GOAL OF THE EXERCISE:
Exactly reproduce the line containing "Instruction: Open the 捕获(C) menu" and all later lines to the end of the entries, leaving the pictures out of your copy.

(EXERCISE INPUTS begins)

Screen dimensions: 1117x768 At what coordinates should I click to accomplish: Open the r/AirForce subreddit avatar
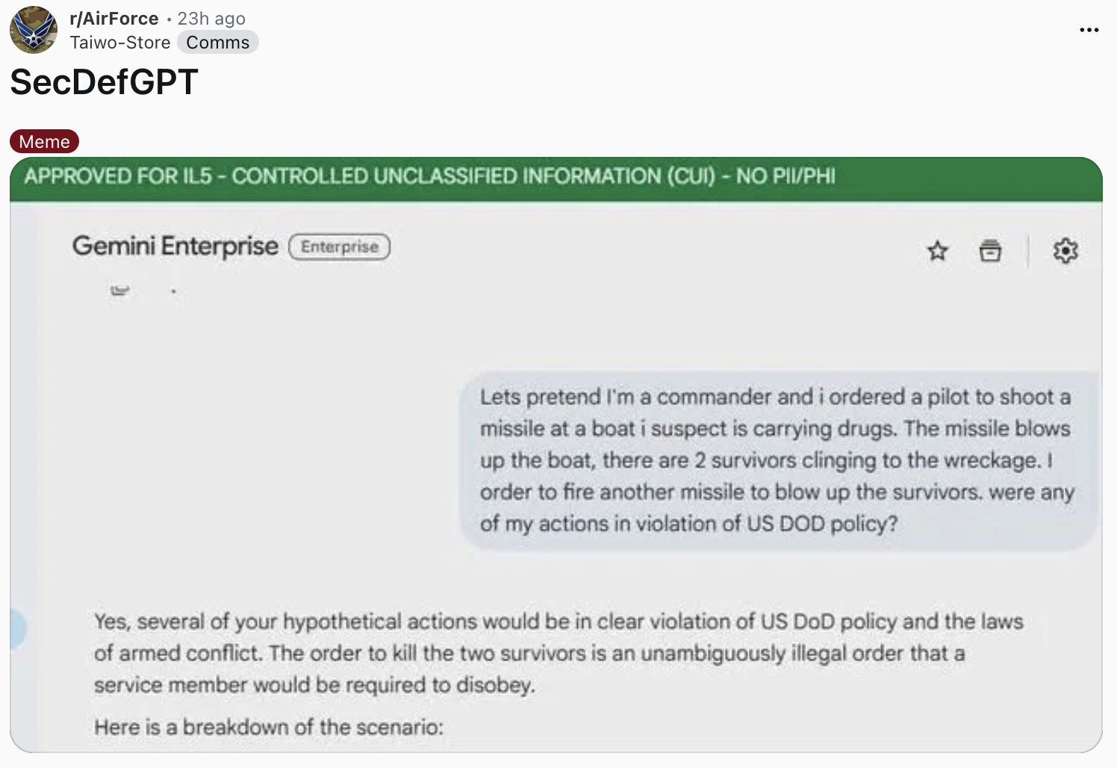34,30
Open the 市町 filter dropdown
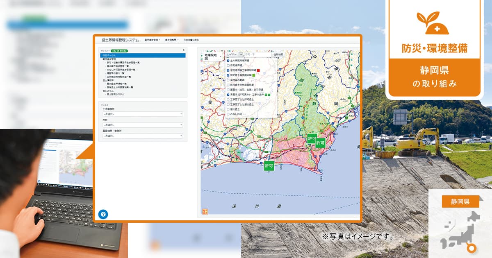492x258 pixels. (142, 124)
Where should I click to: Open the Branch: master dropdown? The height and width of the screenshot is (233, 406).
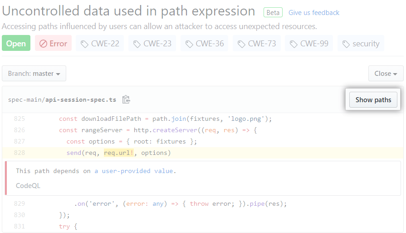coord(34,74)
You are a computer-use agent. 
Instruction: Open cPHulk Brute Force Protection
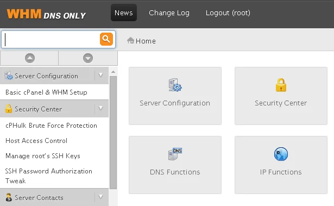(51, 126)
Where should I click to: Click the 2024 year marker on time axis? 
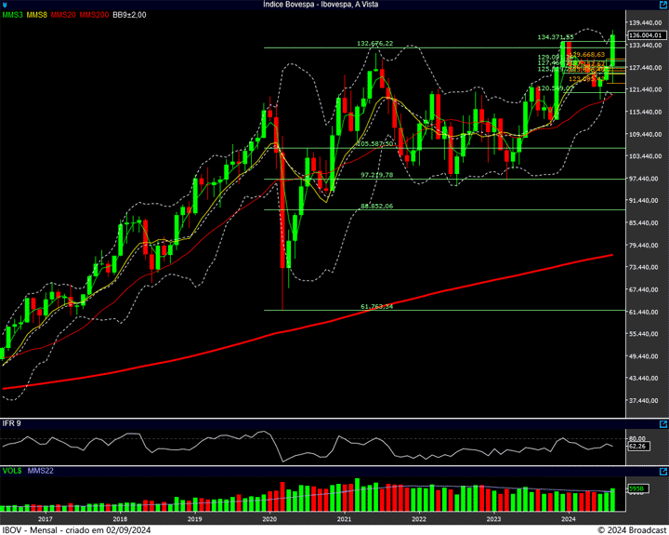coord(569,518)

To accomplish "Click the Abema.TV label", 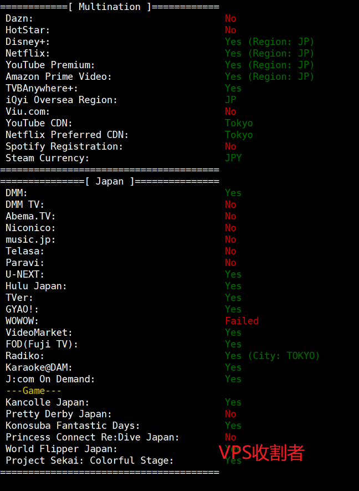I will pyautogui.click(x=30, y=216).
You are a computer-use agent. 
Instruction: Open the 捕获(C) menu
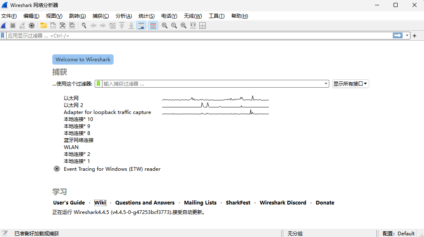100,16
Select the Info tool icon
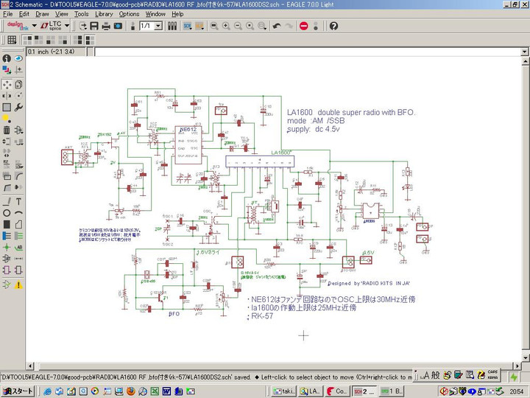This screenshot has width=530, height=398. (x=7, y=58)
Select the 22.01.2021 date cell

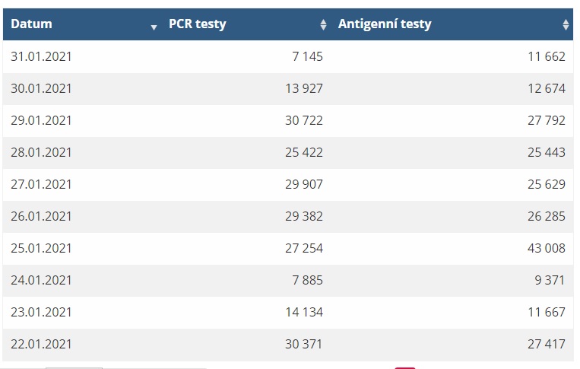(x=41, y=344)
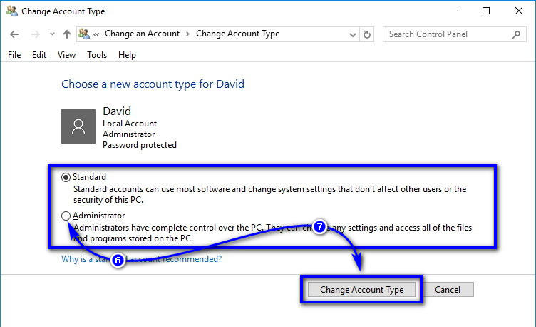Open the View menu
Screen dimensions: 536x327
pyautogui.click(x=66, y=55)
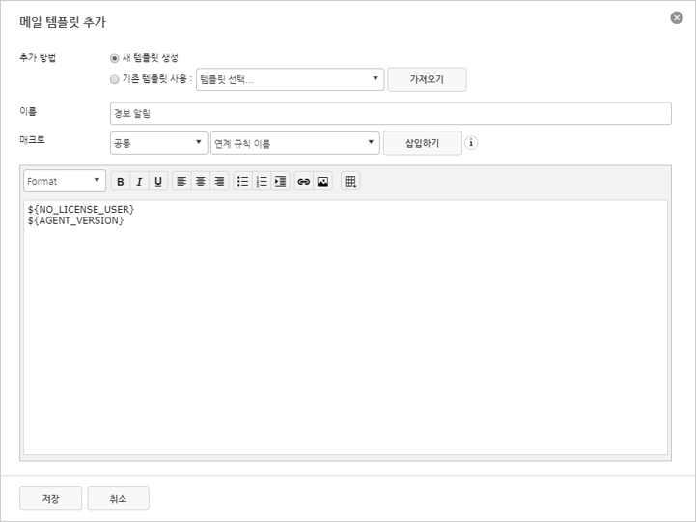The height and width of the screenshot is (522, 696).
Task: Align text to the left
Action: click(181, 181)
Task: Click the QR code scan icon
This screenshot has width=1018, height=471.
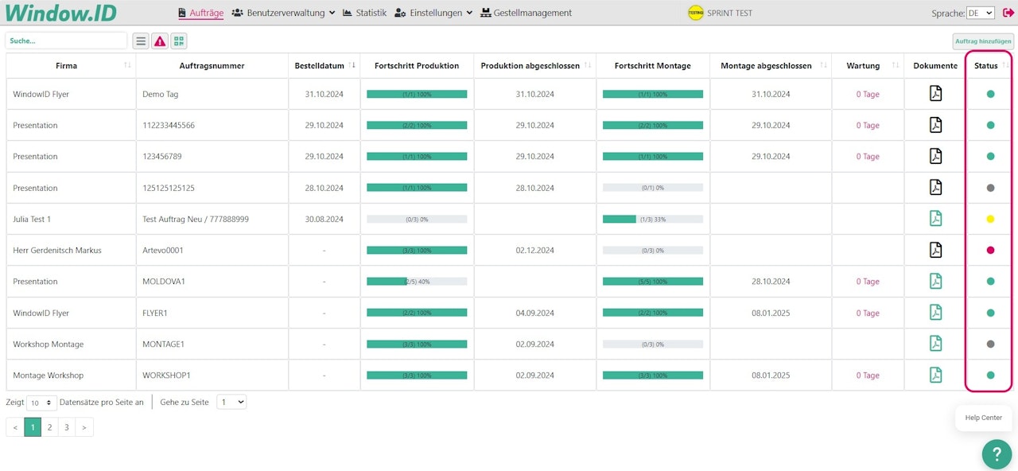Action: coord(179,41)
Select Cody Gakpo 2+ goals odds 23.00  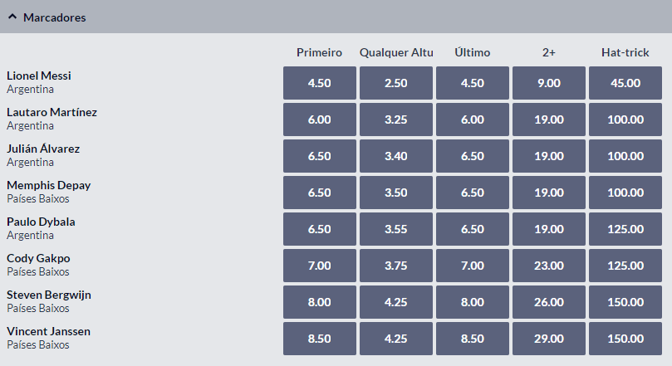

(EXERCISE INPUTS ends)

RESULT FOR THIS EXERCISE:
Instruction: Open the 捕获(C) menu
100,16
Select the Info tool icon
This screenshot has width=530, height=398. (x=7, y=58)
Select the 22.01.2021 date cell

(x=41, y=344)
Open the View menu
Screen dimensions: 536x327
pyautogui.click(x=66, y=55)
The height and width of the screenshot is (522, 696).
Task: Align text to the left
Action: click(181, 181)
Task: Click the QR code scan icon
This screenshot has width=1018, height=471.
Action: coord(179,41)
Select Cody Gakpo 2+ goals odds 23.00  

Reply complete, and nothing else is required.